TLS 1.3 The client and server communicate Exception

HiveMQ Community Edition
1

Exception:

TLS 1.3 The client and server cannot communicate because they do not possess a common algorithm.

Broker : Hivemq
TLSVersion : 1.3

Add Config in broker for tls 1.3

<protocols> <protocol>TLSv1.3</protocol> <protocol>TLSv1.2</protocol> </protocols> <cipher-suites> <cipher-suite>TLS_AES_128_GCM_SHA256</cipher-suite> <cipher-suite>TLS_ECDHE_ECDSA_WITH_AES_256_GCM_SHA384</cipher-suite> <cipher-suite>TLS_ECDHE_ECDSA_WITH_AES_128_GCM_SHA256</cipher-suite> <cipher-suite>TLS_ECDHE_RSA_WITH_AES_128_GCM_SHA256</cipher-suite> <cipher-suite>TLS_ECDHE_RSA_WITH_AES_128_CBC_SHA</cipher-suite> <cipher-suite>TLS_ECDHE_RSA_WITH_AES_256_CBC_SHA</cipher-suite> <cipher-suite>TLS_RSA_WITH_AES_128_GCM_SHA256</cipher-suite> <cipher-suite>TLS_RSA_WITH_AES_128_CBC_SHA</cipher-suite> <cipher-suite>TLS_RSA_WITH_AES_256_CBC_SHA</cipher-suite> </cipher-suites>

How can we resolve above error ?

Thanks
Rahul

2

Hi @Rahul,

possess a common algorithm

You have to make sure the client also knows at least one of the cipher suites you configured on the broker side.

Greetings,
Michael from the HiveMQ team

3

Hi @michael_w ,

Thanks for responding !

Do we have any specific way to configured the cipher suite ( I’m using c# mqttnet based client)?

Thanks,
Rahul

4

Hi @Rahul,

I’m not sure this works with this client. I checked their repo and didn’t find a mention of cipher suites and also the WithTls() doesn’t seem to have the option to set the cipher suites.

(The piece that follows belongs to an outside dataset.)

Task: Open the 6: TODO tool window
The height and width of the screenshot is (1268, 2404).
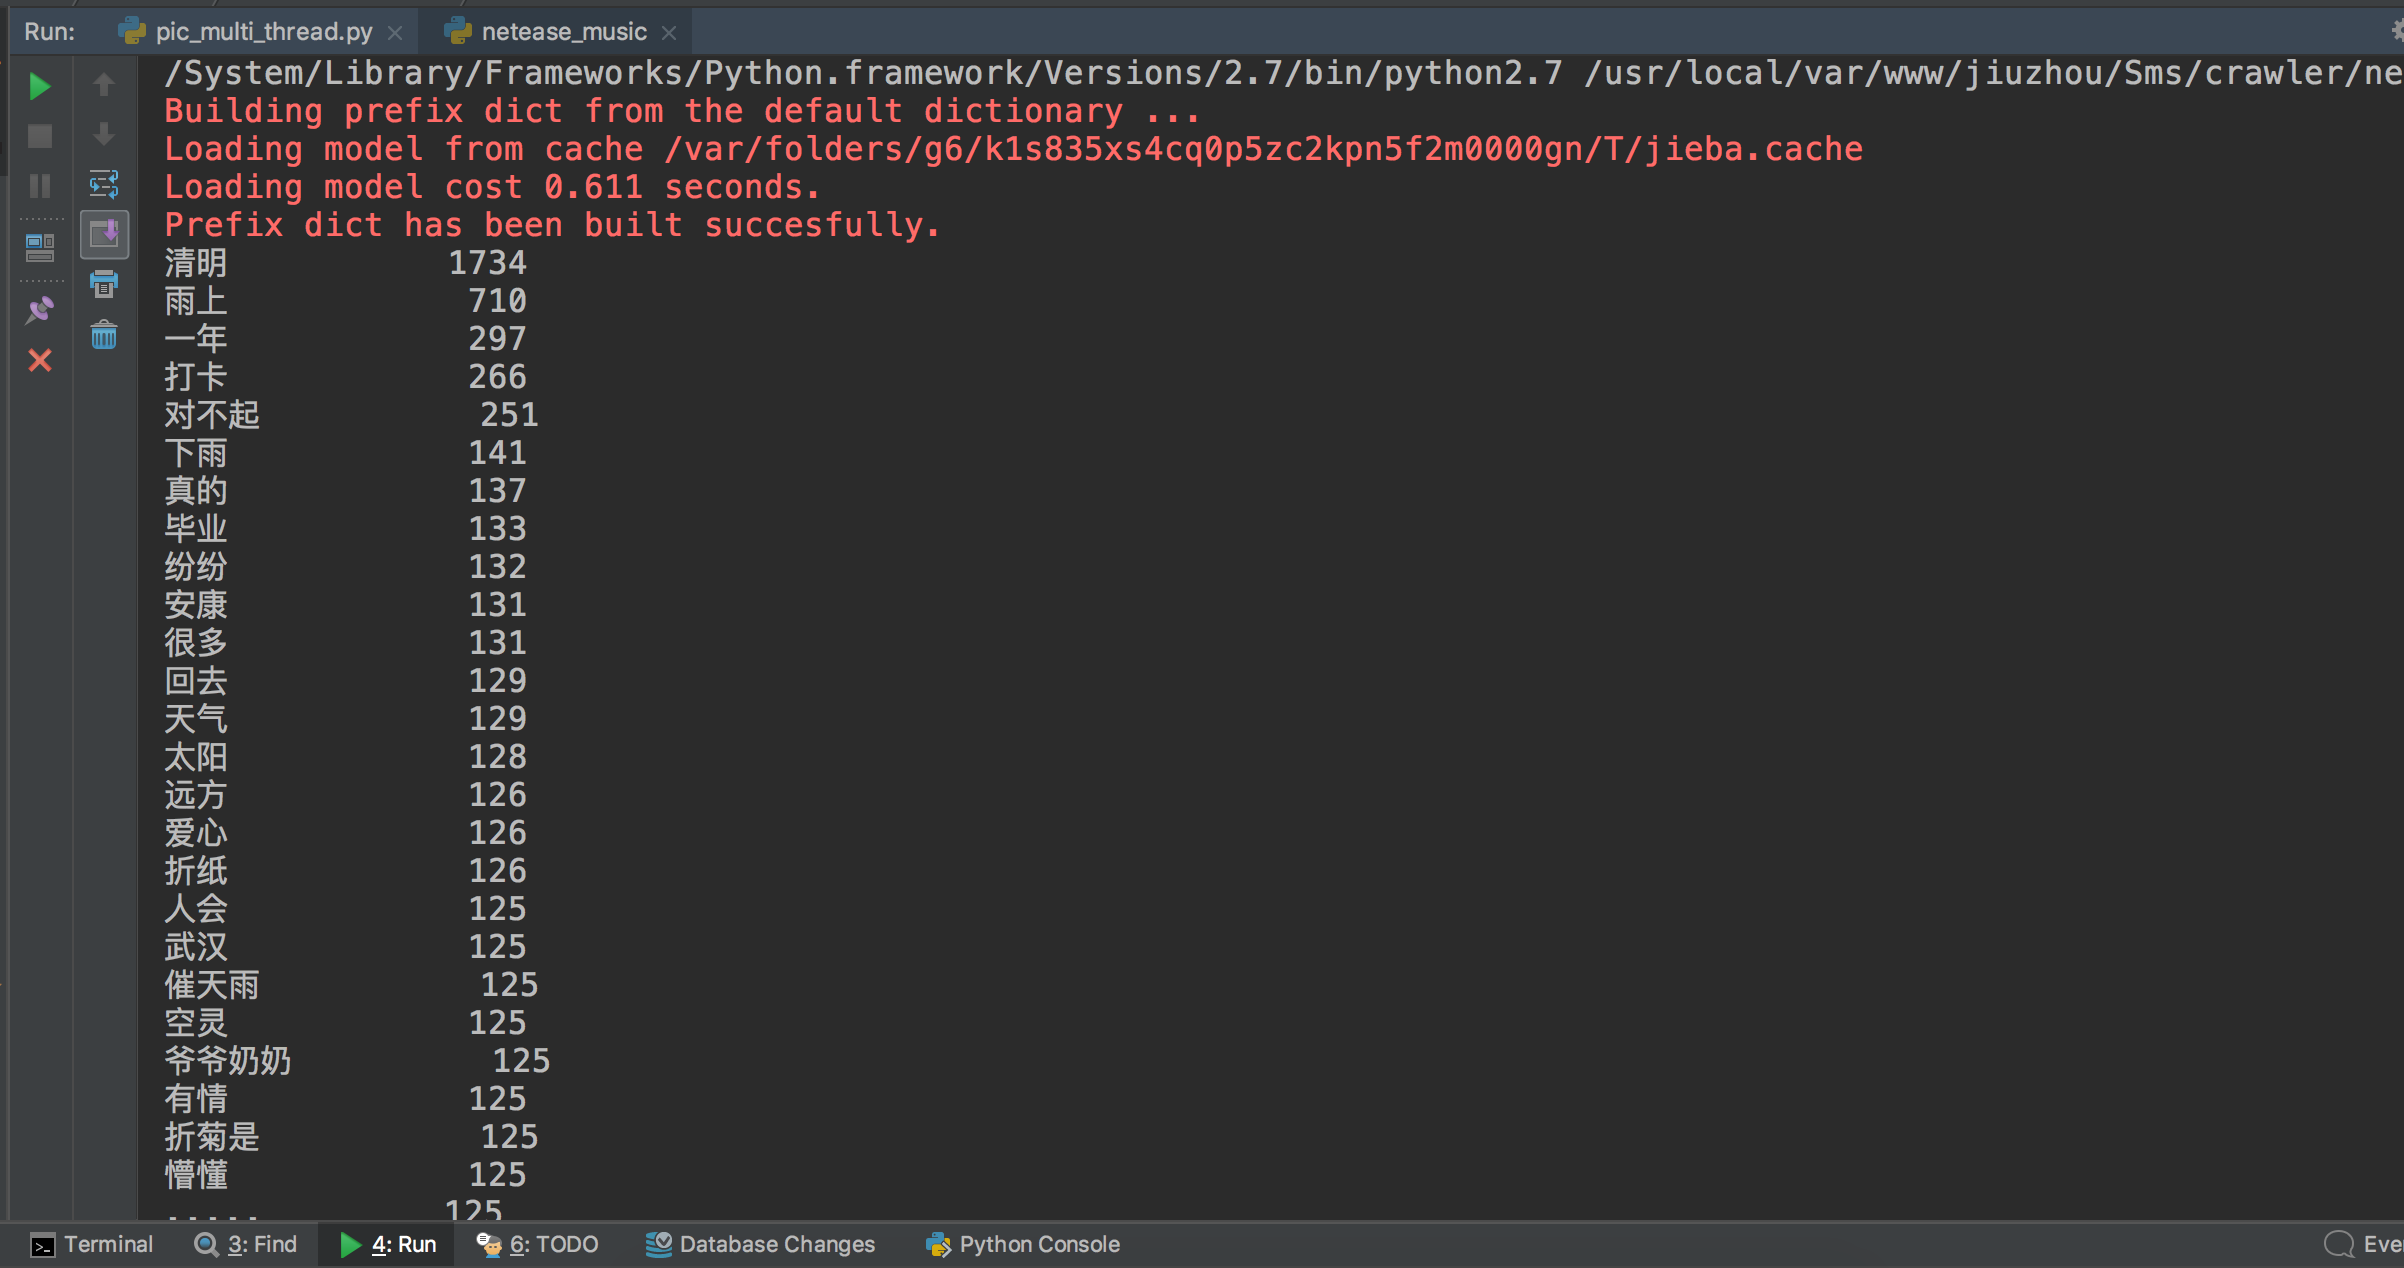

TLS example from their connection samples:

   public static async Task Connect_Client_With_TLS_Encryption()
    {
        /*
         * This sample creates a simple MQTT client and connects to a public broker with enabled TLS encryption.
         * 
         * This is a modified version of the sample _Connect_Client_! See other sample for more details.
         */

        var mqttFactory = new MqttFactory();

        using (var mqttClient = mqttFactory.CreateMqttClient())
        {
            var mqttClientOptions = new MqttClientOptionsBuilder().WithTcpServer("test.mosquitto.org", 8883)
                .WithTls(
                    o =>
                    {
                        o.SslProtocol = SslProtocols.Tls12; // The default value is determined by the OS. Set manually to force version.
                    })
                .Build();

            // In MQTTv5 the response contains much more information.
            var response = await mqttClient.ConnectAsync(mqttClientOptions, CancellationToken.None);

            Console.WriteLine("The MQTT client is connected.");

            response.DumpToConsole();
        }
    }

A workaround, I can think of at the spot, would be to find out what cipher suites the client supports and then add one of them to the broker cipher suites.
You can find out what cipher suites the client support by running your current code again but monitor the traffic between client and broker with Wireshark, the “Client Hello” of the client contains the supported cipher suites of the client.

Greetings,
Michael

1 Like
5

@michael_w

This is the great the suggestion, We have not found any implementation of cipher suite in mqttnet library.

Now we have stuck this place.

Greetings,
Rahul

6

As I said, the workaround would be to add one of the client-side supported cipher suites to the broker config.